Exercise » From the line that holds "Open the Job dropdown chevron" to the end of the records, reproduce every line exactly. No pictures.

Data for the task »
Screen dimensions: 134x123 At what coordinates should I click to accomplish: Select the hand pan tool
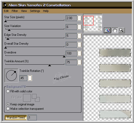tap(115, 30)
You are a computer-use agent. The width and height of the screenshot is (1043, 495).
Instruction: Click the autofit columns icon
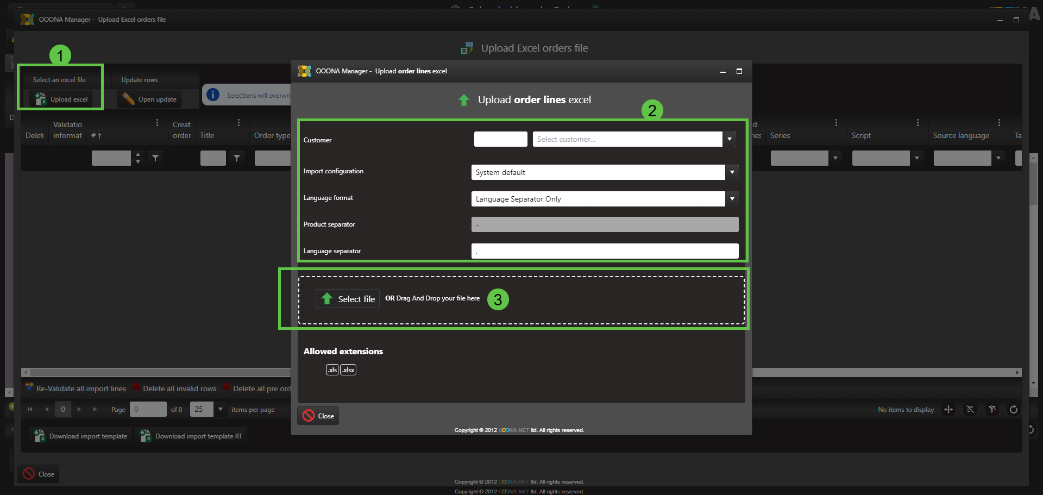948,410
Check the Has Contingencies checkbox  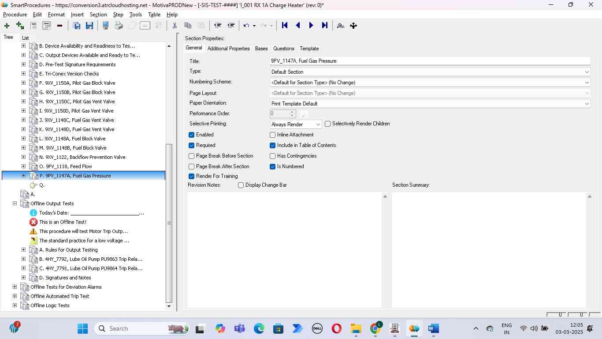(273, 156)
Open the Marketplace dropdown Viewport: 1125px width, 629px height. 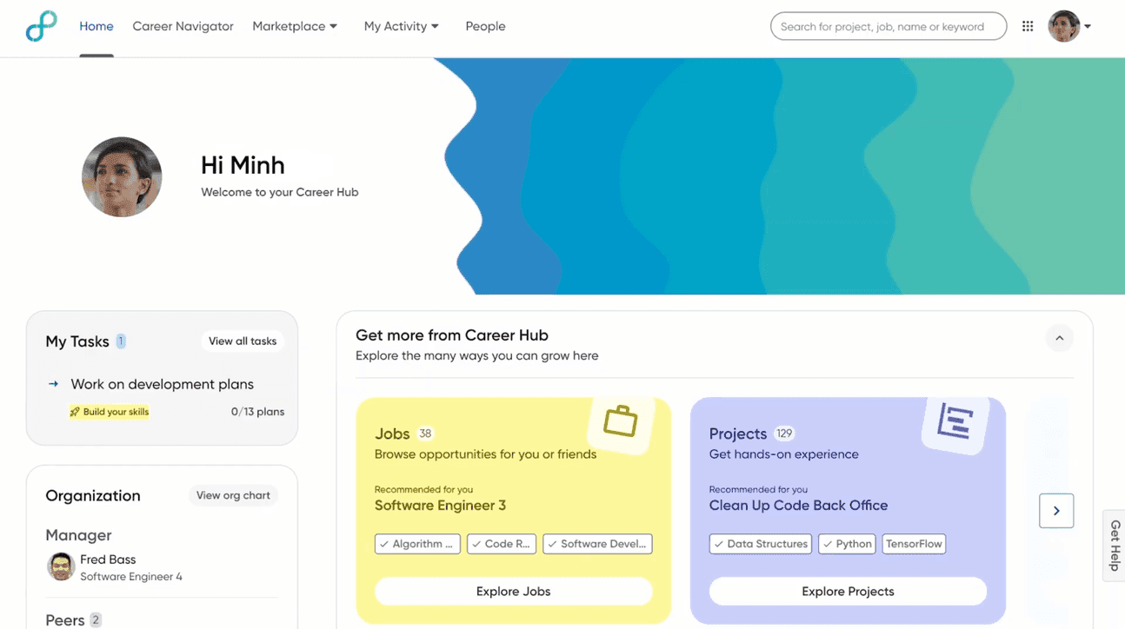(x=294, y=26)
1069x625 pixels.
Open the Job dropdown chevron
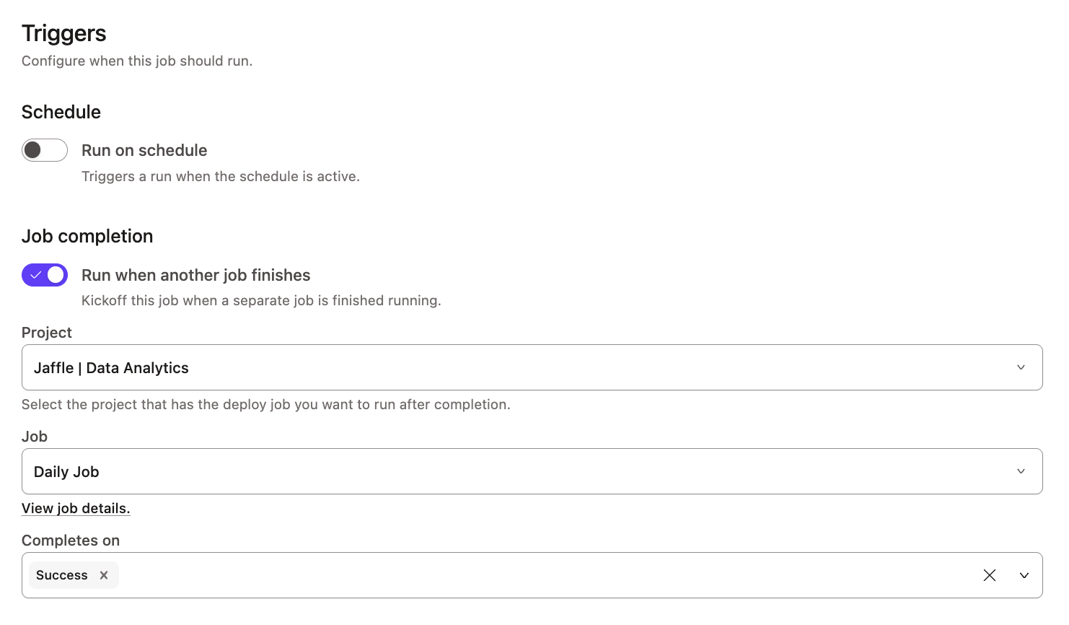point(1021,471)
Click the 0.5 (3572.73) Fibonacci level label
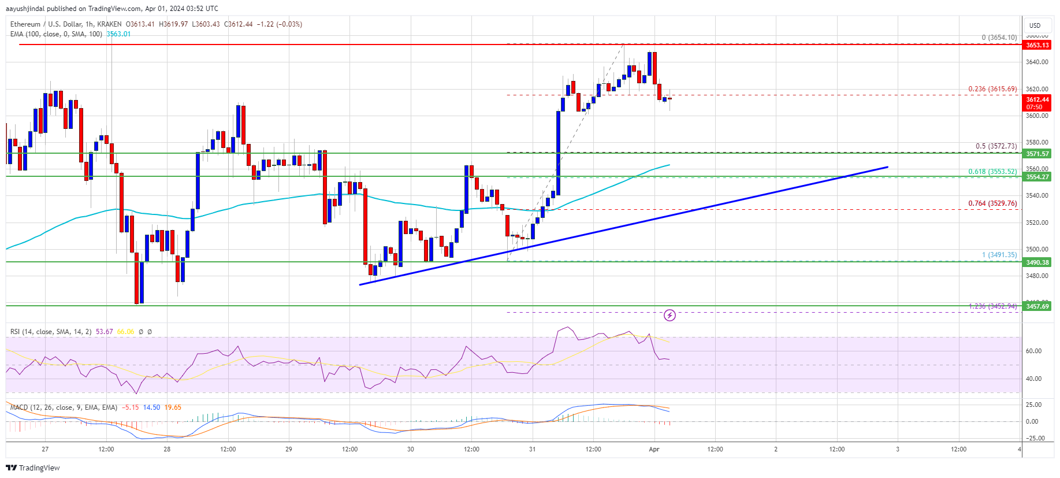 [996, 146]
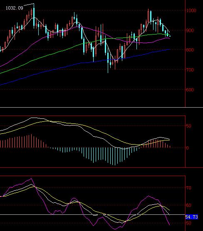Click the MACD panel 0 axis label

pyautogui.click(x=188, y=148)
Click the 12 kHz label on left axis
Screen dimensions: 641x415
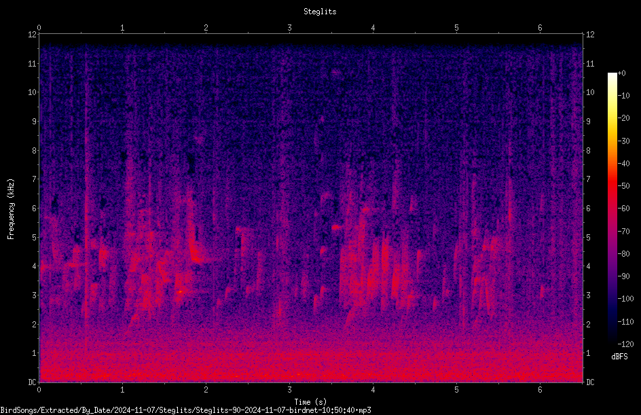point(33,35)
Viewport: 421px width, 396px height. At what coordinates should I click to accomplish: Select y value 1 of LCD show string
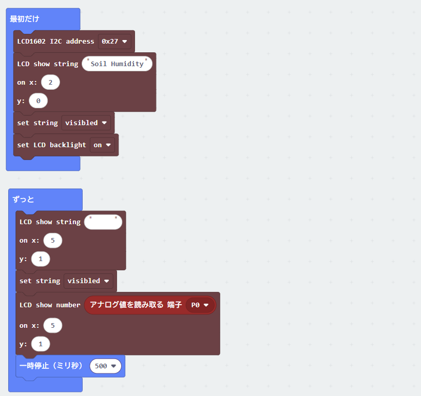point(41,259)
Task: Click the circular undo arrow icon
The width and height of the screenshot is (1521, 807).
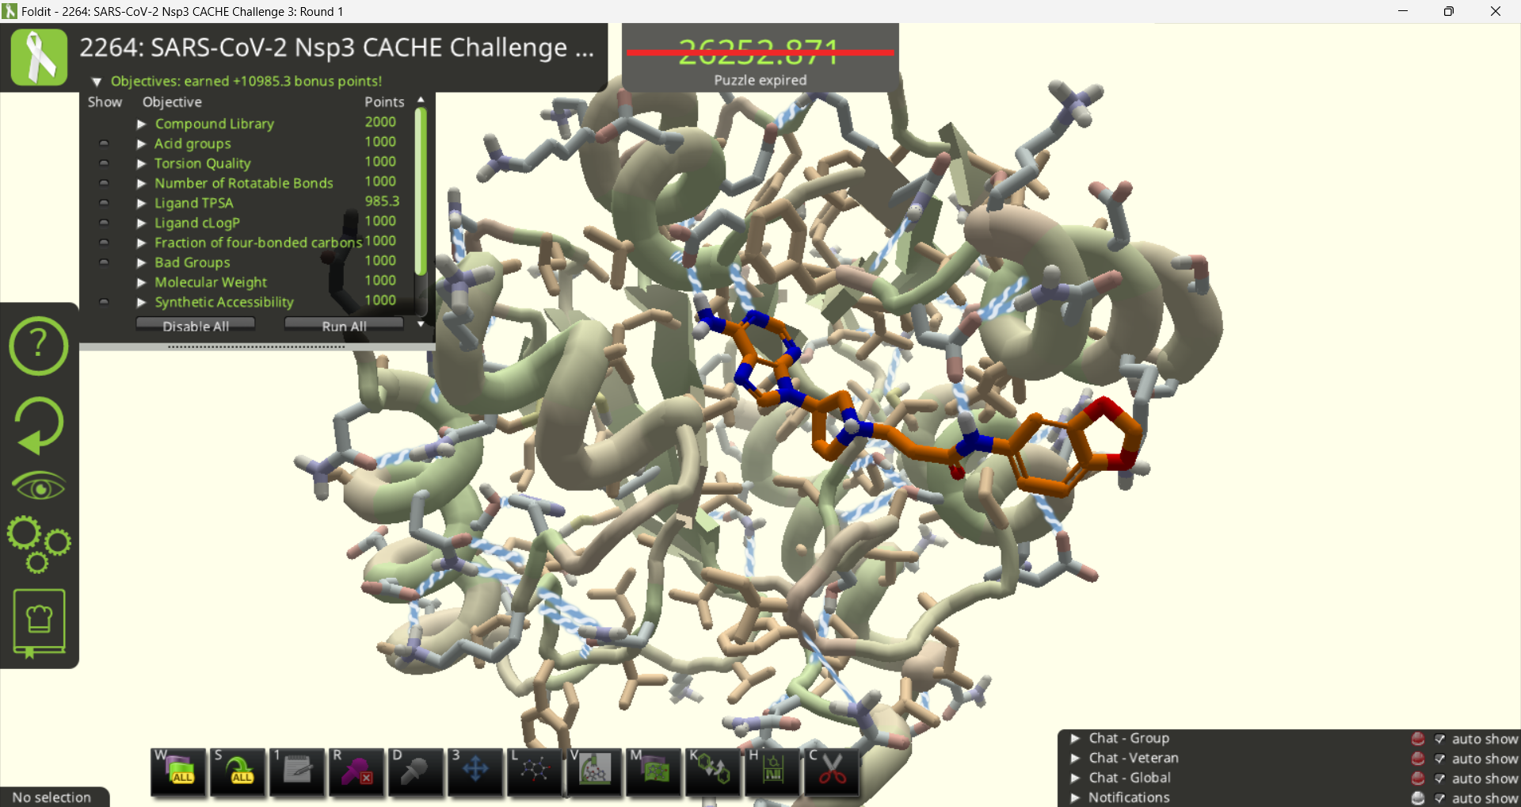Action: pos(38,424)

Your solution »
Open the Job dropdown chevron
point(1021,471)
Click the 0.5 (3572.73) Fibonacci level label
 [996, 146]
Click the MACD panel 0 axis label

pyautogui.click(x=188, y=148)
Click the 12 kHz label on left axis
Screen dimensions: 641x415
point(33,35)
Viewport: 421px width, 396px height. At what coordinates should I click to accomplish: Select y value 1 of LCD show string
point(41,259)
Task: Click the circular undo arrow icon
The width and height of the screenshot is (1521, 807).
Action: pos(38,424)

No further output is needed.